We found that of the 553,693 articles within the purview of our study––meaning they included URLs on nytimes.com––there were a total of 2,283,445 hyperlinks pointing to content outside of nytimes.com. Seventy-two percent of those were “deep links” with a path to a specific page, such as example.com/article, which is where we focused our analysis (as opposed to simply example.com, which composed the rest of the data set).

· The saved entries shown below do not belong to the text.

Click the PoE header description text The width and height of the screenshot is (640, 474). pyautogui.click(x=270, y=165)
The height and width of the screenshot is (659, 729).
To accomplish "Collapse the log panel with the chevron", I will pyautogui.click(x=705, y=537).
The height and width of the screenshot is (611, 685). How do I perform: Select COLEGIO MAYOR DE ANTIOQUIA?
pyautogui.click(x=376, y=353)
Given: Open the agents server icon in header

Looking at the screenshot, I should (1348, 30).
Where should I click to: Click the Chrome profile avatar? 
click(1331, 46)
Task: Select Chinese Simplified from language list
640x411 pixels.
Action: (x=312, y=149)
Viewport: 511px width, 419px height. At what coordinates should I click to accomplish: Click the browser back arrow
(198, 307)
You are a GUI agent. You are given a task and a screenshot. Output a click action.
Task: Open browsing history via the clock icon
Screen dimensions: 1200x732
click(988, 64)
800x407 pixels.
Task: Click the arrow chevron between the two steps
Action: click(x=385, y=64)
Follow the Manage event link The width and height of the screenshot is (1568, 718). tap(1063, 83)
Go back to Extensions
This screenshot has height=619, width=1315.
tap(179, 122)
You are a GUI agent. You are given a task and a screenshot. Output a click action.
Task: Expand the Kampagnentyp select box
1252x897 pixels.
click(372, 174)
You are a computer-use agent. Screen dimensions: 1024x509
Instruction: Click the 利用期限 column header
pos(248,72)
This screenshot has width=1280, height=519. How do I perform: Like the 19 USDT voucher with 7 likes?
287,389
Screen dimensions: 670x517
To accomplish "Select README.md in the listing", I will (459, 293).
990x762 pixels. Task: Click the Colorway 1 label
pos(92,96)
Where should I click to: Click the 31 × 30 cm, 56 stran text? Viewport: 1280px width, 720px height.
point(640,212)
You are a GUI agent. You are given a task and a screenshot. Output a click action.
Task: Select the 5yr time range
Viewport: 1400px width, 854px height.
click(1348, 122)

Of these deep links, 25 percent of all links were completely inaccessible. Linkrot became more common over time: 6 percent of links from 2018 had rotted, as compared to 43 percent of links from 2008 and 72 percent of links from 1998. Fifty-three percent of all articles that contained deep links had at least one rotted link.

IN CASE YOU MISSED IT

Crypto rebounds after another wild weekend By Bernhard Warner

The best new books on how to lead from a distance—and design a market to combat climate change By Alan Murray and Katherine Dunn

Are SPACs the second coming of the IPO—or a flash in the pan? By Daniele D'Alvia

Snap, crackle, profit: How Magic Spoon manifested a cereal miracle By Shannon Fitzgerald

Business leaders shouldn’t—and can’t—avoid speaking out on voting rights By Ron Williams

(Some of these stories require a subscription to access. Thank you for supporting our journalism.)

BEFORE YOU GO

There are card tricks and then there are card tricks. The 94-year-old British magician David Berglas has one of the very best, seemingly making a card selected by a member of the audience appear at the exact position within a deck that the audience member requested. And somehow the correct card appears at the correct position without Berglas touching the deck. New York Times reporter David Segal met up with Berglas recently and the magician did not disappoint.